CHICAGO -- Students and teachers in Chicago are heading back to the classroom after the Chicago Teachers Union and the nation's third-largest school district averted a strike with a late-night tentative contract agreement.
The union had set Tuesday as a strike date, but both sides reached a tentative agreement on Monday night. The decision averts the second major strike for Chicago teachers since 2012.
But just before a midnight deadline, the union and CPS said Monday it had reached a deal. It still must be approved by the union's House of Delegates and its full membership, a process that could take weeks.
Mayor Rahm Emanuel and union President Karen Lewis both said they were relieved that the district's nearly 400,000 students will be in class Tuesday.
Negotiations had stretched into a second year between the CTU and the financially troubled Chicago Public Schools over pension contributions, pay raises, staffing levels and classroom funding.
Union leaders had said teachers didn't want to strike but were worried about threats to their pay and benefits.
CPS officials had said teachers deserve a raise but that the district is facing massive financial challenges.
Teachers have been working without a contract since June of last year and were negotiating with the City nearly until Monday’s Midnight deadline. Among their demands: more money per pupil, a guarantee of no staff cuts, no pay cuts, and an average salary of $69,000/ year.
The last contract offered by CPS would give teachers raises, but the CTU says those increases would be eaten up by teachers contributing more to pensions and healthcare.

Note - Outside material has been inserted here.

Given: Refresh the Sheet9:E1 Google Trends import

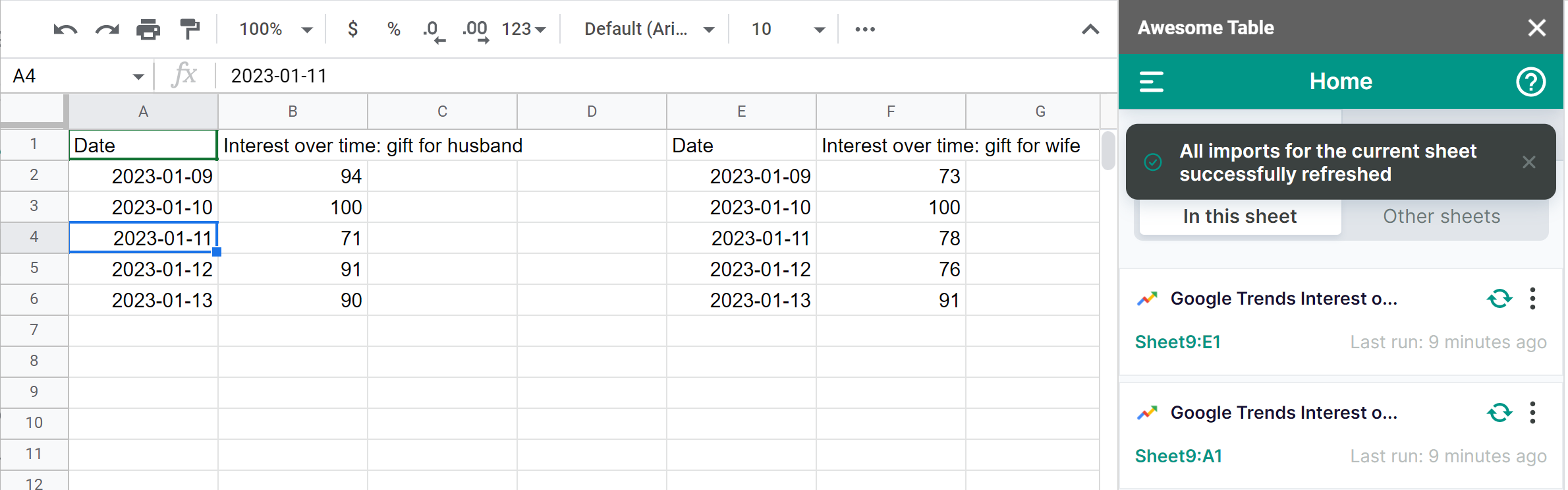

According to 2015 data released by the Chicago Tribune, CPS is the fifth highest-paying district in the country for first-year teachers.
A spokesman for Mayor Rahm Emanuel says Chicago will divert money from special taxing districts to public schools as part of a deal with the city's teachers union that averted a strike.
Spokesman Adam Collins said Tuesday that the city has a $175 million surplus from its tax increment financing, or TIF, funds and that roughly half — about $88 million — will go to CPS.
It isn't clear how much the new four-year contract with teachers will cost the city overall.